The complexity of modern DevOps environments requires tooling that enables engineering teams to have maximum visibility into the health and behavior of their workloads. Having an acute understanding of the "moving parts" of an application means issues are resolved faster. However, it's often the case that outages or unexpected behavior are a result of internal change, like code commits. Engineering organizations struggle to understand and account for the sum total of change in their environments.
Utilizing commit-based visibility means that each unit of change (commit) can be identified and tracked across their entire lifecycle, as well as multiple environments. Being able to pinpoint individual commits across an entire engineering organization has the potential to provide meaningful gains in critical metrics like Mean Time To Resolution(MTTR). Organizations that can drive down MTTR will improve the ever crucial customer experience.
Implementing commit-based visibility means first understanding the underlying instrument of change: the commit. Afterwards, understanding the lifecycle of a commit and how it's deployed will reveal an opportunity to improve visibility even further.
A commit in this context refers to a specific process in which a change in the source code is sent to a Version Control System(VCS) repository, where it is hashed and stored as part of a continuous log of changes. In the course of a single day, development teams may push thousands of individual commits to multiple repositories.

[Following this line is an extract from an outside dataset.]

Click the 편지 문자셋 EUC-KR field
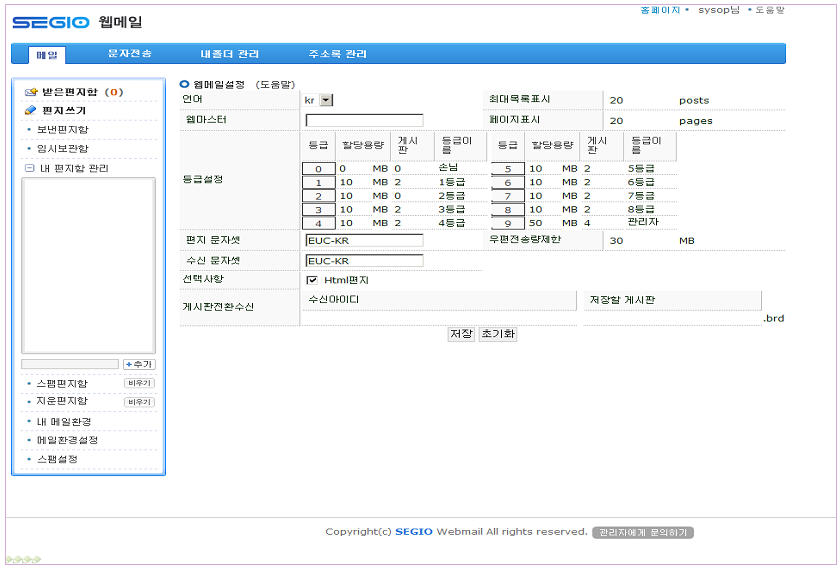The width and height of the screenshot is (840, 568). pyautogui.click(x=364, y=241)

Any one of these commits, at a basic level, represent a net change to the destination environment. The code could be part of application source code, or perhaps represent configuration and orchestration code for infrastructure. The key point is that any change has the potential to bring about unexpected behavior, including an outage or interruption in service. In the past, operations teams were often forced to spend critical minutes tracking down the at-fault change through a variety of version control systems and deployment automation.
A single commit contains only a limited amount of metadata about itself, which has limited usefulness in understanding whether it could be implicated in issues with a wider scope. While most commits make it possible to identify the original author, they provide very little actual information around the context of the change, and under what circumstances it was requested. Sparse commit messages can result in an even greater mystery around the actual intent of a given commit.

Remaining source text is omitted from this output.